╭─ Passage to read

#### Abstract

Even though several promising approaches have been proposed in the literature, generic category-level object detection is still challenging due to high intraclass variability and ambiguity in the appearance among different object instances. From the view of constructing object models, the balance between flexibility and discrimination must be taken into consideration. Motivated by these demands, we propose a novel contextual hierarchical part-driven conditional random field (CRF) model, which is based on not only individual object part appearance but also model contextual interactions of the parts simultaneously. By using a latent two-layer hierarchical formulation of labels and a weighted neighborhood structure, the model can effectively encode the dependencies among object parts. Meanwhile, beta-stable local features are introduced as observed data to ensure the discriminative and robustness of part description. The object category detection problem can be solved in a probabilistic framework using a supervised learning method based on maximum a posteriori (MAP) estimation. The benefits of the proposed model are demonstrated on the standard dataset and satellite images.

#### 1. Introduction

Object category detection is one of the most important problems in computer vision and is still full of challenges because of various factors such as object deformation, occlusion, and viewpoint change. To address these challenges, successful object detection methods need to strike the balance between being flexible enough to model intraclass variability and being discriminative enough to find objects with ambiguity appearance in complicate scenes [1–3].

Part-based object model, firstly proposed by Fischler and Elschlager [4] in 1973, has been proved as a powerful paradigm for object category detection and recognition in numerous researches [5–10], due to its advantages of intuitive interpretation and semantic expression. In such models, each part is generally represented by small templates or local image feature information, and the whole object is modeled as a collection of parts with or without geometric and cooccurrence constraints. The final discriminate of object is achieved by solving the probability density function or using a Hough vote mechanism. In the early researches on part-based approaches, parts are learned purely on the basis of their appearance by clustering visually similar image patches in the training images and do not exploit any spatial layout of the parts. Obviously, since the part appearance only reflects local image characteristics, these models cannot get enough spatial information support. The neglected contextual interactions that are used to capture geometric relationships between parts of an object should play a more crucial role in the part-based model to enhance the representational power of model.

╰─
╭─ Listing

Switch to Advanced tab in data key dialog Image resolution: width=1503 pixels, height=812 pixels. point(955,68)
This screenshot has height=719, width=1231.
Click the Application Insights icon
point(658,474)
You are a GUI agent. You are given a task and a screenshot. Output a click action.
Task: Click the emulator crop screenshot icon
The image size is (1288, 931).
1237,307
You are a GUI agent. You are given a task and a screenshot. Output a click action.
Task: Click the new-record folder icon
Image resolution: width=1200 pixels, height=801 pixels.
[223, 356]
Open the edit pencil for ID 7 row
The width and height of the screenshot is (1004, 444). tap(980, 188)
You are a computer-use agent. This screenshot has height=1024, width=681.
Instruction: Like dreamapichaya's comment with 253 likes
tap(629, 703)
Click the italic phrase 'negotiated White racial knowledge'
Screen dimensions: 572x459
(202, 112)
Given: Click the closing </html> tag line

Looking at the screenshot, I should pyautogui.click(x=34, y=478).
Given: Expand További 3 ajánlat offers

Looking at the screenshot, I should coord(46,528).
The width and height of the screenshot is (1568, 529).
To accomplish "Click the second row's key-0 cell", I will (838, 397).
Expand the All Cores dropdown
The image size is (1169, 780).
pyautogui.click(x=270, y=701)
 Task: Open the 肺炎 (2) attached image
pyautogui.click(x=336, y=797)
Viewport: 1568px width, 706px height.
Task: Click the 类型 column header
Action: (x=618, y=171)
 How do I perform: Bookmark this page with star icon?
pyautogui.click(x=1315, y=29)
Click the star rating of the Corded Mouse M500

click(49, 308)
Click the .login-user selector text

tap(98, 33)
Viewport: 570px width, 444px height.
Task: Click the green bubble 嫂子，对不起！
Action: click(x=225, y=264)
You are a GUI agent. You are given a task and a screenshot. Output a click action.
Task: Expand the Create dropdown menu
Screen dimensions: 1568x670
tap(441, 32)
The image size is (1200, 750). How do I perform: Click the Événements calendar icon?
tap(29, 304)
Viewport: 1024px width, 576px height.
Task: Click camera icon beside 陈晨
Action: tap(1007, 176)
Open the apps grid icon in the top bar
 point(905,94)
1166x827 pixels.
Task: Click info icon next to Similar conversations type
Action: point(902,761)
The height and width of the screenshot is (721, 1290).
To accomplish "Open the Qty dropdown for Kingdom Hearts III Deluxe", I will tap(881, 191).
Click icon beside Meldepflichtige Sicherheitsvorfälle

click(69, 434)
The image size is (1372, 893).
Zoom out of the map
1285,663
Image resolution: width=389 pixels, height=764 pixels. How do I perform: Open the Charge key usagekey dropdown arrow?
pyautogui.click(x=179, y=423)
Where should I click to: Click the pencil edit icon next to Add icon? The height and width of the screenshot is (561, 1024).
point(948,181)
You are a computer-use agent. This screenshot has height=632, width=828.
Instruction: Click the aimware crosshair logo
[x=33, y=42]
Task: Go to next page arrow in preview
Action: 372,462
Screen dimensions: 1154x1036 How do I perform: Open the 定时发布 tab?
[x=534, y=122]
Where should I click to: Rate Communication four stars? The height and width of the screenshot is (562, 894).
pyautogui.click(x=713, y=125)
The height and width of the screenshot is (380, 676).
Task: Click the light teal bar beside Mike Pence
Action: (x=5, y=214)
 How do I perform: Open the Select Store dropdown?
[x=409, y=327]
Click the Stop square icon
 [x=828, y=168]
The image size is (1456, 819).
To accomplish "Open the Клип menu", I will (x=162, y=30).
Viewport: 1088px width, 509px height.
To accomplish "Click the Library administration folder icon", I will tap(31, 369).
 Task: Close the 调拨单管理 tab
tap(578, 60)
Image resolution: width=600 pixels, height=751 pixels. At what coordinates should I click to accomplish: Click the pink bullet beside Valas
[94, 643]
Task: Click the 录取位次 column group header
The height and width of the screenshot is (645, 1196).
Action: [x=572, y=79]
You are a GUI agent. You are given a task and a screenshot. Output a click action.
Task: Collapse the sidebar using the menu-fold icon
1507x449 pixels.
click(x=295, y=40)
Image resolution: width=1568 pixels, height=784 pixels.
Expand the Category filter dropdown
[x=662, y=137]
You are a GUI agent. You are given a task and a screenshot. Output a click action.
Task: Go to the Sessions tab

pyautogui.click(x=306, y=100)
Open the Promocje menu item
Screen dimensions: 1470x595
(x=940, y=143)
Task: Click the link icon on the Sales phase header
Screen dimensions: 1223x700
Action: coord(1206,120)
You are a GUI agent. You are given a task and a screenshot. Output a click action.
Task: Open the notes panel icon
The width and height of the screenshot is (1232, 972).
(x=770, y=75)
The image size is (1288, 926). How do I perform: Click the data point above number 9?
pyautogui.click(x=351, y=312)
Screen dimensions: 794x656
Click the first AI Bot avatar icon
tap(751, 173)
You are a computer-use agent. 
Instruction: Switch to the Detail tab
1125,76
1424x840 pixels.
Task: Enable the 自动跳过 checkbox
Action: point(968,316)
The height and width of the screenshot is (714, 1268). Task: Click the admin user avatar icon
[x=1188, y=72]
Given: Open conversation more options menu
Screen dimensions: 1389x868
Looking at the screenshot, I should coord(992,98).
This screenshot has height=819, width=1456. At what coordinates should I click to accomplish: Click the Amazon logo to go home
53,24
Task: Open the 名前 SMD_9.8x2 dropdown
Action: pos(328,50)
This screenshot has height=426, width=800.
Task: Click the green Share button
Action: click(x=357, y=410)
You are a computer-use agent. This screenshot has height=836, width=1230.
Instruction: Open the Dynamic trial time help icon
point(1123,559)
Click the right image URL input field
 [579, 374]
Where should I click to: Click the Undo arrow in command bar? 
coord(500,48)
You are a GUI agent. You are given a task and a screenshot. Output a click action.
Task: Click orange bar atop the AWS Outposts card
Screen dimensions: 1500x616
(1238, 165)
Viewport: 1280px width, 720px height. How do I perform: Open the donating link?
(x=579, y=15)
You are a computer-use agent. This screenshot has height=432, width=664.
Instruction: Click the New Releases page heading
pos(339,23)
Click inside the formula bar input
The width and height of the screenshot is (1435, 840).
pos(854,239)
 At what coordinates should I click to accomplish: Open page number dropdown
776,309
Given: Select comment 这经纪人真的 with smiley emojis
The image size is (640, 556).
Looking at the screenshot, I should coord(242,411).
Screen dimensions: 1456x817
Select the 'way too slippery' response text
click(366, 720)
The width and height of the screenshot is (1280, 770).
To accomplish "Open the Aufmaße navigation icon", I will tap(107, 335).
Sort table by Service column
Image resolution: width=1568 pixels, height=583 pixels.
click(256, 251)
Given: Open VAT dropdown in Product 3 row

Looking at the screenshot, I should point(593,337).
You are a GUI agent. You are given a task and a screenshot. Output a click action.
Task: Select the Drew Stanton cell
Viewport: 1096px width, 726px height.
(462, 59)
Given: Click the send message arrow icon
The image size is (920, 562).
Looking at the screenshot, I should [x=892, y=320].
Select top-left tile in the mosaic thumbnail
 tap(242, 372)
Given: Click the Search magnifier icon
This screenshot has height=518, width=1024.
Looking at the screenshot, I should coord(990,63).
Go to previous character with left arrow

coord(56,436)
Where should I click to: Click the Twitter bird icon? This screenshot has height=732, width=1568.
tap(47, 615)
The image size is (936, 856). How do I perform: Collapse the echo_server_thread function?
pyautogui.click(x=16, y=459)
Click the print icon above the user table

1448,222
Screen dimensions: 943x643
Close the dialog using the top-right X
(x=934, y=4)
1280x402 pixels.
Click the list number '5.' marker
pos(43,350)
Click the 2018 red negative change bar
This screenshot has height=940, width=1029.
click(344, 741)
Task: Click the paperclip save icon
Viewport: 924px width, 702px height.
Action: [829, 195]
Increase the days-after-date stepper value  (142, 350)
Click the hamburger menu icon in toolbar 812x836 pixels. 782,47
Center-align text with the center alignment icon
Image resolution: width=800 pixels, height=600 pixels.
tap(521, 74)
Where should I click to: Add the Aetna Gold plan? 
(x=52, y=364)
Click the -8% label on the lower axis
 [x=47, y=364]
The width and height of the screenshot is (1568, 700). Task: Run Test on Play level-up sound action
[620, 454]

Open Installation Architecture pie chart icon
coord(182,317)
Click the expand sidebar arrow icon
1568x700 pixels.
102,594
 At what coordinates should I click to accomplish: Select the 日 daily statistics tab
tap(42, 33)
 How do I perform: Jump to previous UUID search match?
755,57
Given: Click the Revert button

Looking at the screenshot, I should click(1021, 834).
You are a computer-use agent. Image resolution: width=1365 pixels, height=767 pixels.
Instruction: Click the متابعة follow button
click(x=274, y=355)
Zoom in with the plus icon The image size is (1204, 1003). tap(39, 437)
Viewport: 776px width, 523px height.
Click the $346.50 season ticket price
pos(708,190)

╰─

#### Problem set
[1] In the passage on part-based object detection, why can't the early part-based models get enough spatial information support? Answer in one to three sentences.
[2] Please output the section of the passage on part-based object detection that starts with "#### 1. Introduction" and goes on through "complicate scenes [1–3].".

#### Worked answers
[1] In those models, parts are learned purely from their appearance by clustering visually similar image patches, and no spatial layout of the parts is exploited. Since part appearance reflects only local image characteristics, the models lack enough spatial information support.

[2]
#### 1. Introduction

Object category detection is one of the most important problems in computer vision and is still full of challenges because of various factors such as object deformation, occlusion, and viewpoint change. To address these challenges, successful object detection methods need to strike the balance between being flexible enough to model intraclass variability and being discriminative enough to find objects with ambiguity appearance in complicate scenes [1–3].